Plunging inventories in crude oil should be digested with a grain of salt as rising distillate production converts a relative oversupply of oil. Energy prices remain strongly connected to the stock market moves, but the potential US dollar breakout will pressure the euro currency and shift oil’s correlation to a currency connection. I continued to anticipate more downside in crude oil, RBOB and heating oil. Natural gas remains an alternative play to the upside with straight calls recommended.
Stocks continue to have a wide chop, constantly recovering from sharp price corrections. Stay short on these bounces until this market clears 1265 on the S&P, at which point the trend would be reversed. Bonds remain avoidable except for possibly a short strangle. The dollar is a buy on dips as it is on its way to test 80 and beyond on the index. The euro is failing and the world recession’s epicenter is located in the heart of the EU. The Canadian and Australian dollars are sells as their bull runs have likely come to an end. The Japanese yen remains a buy, as it holds support during dollar rallies and then surges on dollar pullbacks. I continue to stand by my forecast that:
The Japanese Yen futures will hit 140 before it hits 80 or I will quit writing the Weekend Commodities Review...forever.
The latest WASDE: http://www.usda.gov/oce/commodity/wasde/latest.pdf
Highlights (courtesy of www.CommodiNews.com):
U.S. rice production in 2011/12 is forecast at 190.9 million cwt, up 2.8 million from last month due entirely to an increase in yield.
Global wheat supplies for 2011/12 are projected 7.6 million tons higher mostly on larger beginning stocks in Canada and increased production for Canada, EU-27, and Ukraine.
Corn production for 2011/12 is forecast 417 million bushels lower with expected yields down from last month across most of the Corn Belt.
Soybean production for 2011/12 is projected at 3.085 billion bushels, up 29 million due to higher yields.

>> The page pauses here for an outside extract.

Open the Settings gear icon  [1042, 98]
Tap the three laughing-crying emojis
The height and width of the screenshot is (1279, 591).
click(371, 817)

Soybean ending stocks are projected at 165 million bushels, up 10 million as higher supplies are only partly offset by increased exports.
I continue to see weakness across the grain sector through harvest and anticipate expanding volatility to the downside in coming weeks.

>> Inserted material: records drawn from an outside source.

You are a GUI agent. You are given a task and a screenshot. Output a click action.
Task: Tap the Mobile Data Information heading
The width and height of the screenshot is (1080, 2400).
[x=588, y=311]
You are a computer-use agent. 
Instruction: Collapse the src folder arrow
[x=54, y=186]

Cattle and hogs both bounced last week, offering what I feel are good entries into additional short positions – puts are recommended on this bounce across the board below.
There is still a congestion fight in metals as the stock market remains directionless. It will be difficult for the stock market to determine the future of gold and silver prices if the dollar breaks out to the upside, which in turn pressures foreign demand for metals. Bear put spreads are recommended in both markets. Copper is a long term short with China growth stunted and a global recession greatly diminishing demand.
Coffee is in a full-on nose-dive, offering a nearly perfect v-shaped market reversal. It is key for the market to break Friday’s low, after which there is little supporting the market above 240. Cocoa broke major support and should experience a wave of liquidation in coming weeks. Cotton is showing support but is not worthy of a buy here, rather the puts are finally losing some of their overpriced premiums and should be accumulated on rally days. Sugar is a sell having technically reversed the bull trend. OJ has plenty of downside potential here and puts are recommended.